Terminology and Bandwidth Accounting
Each switch card 1E, 1F contains a 160 Gbps cross connect IC. The cross-connect IC on the working switch card 1D is illustrated as object 1B. If, in this example, all line cards 1A are the same, and each supports M/16 inputs and M/16 outputs for some number M, then the cross-connect IC 1B comprises an M×M switch matrix, as shown.
The protection switch card 1E and the working switch card 1D are identical. The traffic across the backplane is 640 Gbps since the line cards send and receive 160 Gbps of data to and from each of the two switch cards.
Suppose that the backplane 2C is designed to accommodate 1,280 Gbps of traffic. Each switch card in the expanded system can then cross-connect at most 320 Gbps of traffic. Several options are available to achieve this bandwidth.
1)
However, since the number of crosspoints increases quadratically as a function of bandwidth, such an IC is costly to manufacture. The industry is typically not willing to pay four times the price to get twice the bandwidth. The manufacturing cost of such a monolithic IC is particularly high if advances in IC fabrication technology lag bandwidth growth.
2) Parallel processing techniques, such as bit- or byte-slicing to scale the bandwidth, could be employed. For example, two nibble-sliced 160 Gbps cross-connect ICs can switch 320 Gbps data in parallel. See, for example, McKeown, N., et al., “The Tiny Tera: A Packet Switch Core”, Hot Interconnects V, Stanford University, August 1996, incorporated herein by reference.
Legacy line cards that do not slice and reassemble data would have to be modified or replaced, an option that does not offer backward compatibility. A cross-connect bandwidth upgrade should involve upgrading the switch cards while preserving the line cards to be cost-effective.
If the switch card performs slicing and reassembly, then additional ICs are necessary to slice and reassemble the data there. Since all data links are high-speed links (typically at 2.5 Gbps line rate in 2002), this option doubles the number of these high-speed links on the switch card and triples the number of high-speed ports since the number of high-speed ports in the slicer and the reassembler is twice as many as that of the cross-connect ICs. As a result, this approach doubles the amount of high-speed link routing on the switch card and triples the power consumed by the high-speed ports.

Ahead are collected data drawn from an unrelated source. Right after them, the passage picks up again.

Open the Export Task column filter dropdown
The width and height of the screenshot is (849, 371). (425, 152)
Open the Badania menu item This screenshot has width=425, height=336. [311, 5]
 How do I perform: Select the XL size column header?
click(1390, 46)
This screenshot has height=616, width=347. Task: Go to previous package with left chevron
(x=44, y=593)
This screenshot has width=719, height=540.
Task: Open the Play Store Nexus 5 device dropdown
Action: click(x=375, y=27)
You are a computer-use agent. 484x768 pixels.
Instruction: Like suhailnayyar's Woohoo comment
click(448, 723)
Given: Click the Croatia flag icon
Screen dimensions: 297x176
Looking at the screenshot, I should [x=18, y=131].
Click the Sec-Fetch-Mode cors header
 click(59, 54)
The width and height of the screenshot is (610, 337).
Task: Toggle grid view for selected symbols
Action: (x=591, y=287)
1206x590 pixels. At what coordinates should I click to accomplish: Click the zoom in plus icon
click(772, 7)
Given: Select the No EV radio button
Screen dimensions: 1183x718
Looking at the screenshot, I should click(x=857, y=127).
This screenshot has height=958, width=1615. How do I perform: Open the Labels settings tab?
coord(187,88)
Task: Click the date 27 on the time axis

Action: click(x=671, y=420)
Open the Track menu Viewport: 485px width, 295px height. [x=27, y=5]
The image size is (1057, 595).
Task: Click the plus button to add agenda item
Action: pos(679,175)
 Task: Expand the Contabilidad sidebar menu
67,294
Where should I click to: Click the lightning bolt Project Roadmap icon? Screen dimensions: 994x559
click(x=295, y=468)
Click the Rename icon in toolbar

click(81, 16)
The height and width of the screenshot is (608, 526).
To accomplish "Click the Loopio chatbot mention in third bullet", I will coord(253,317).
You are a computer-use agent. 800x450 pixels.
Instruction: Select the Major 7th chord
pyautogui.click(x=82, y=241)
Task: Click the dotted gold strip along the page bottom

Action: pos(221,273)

3) A 320 Gbps cross-connect with multiple smaller cross-connect ICs could be implemented to form a Clos network but the resulting system is blocking for arbitrary multicast traffic and requires scheduling. See Clos, C., “A Study of Non-Blocking Switching Networks,” Bell System Technical Journal, vol. 32, 406-424, 1953, incorporated herein by reference.
The present invention addresses three concerns for digital cross-connect system bandwidth upgrade with integrated circuits (ICs): 1) scalability with minimal additional cross-connect IC cost; 2) backward compatibility with existing line cards; and 3) non-blocking switching for arbitrary multicast.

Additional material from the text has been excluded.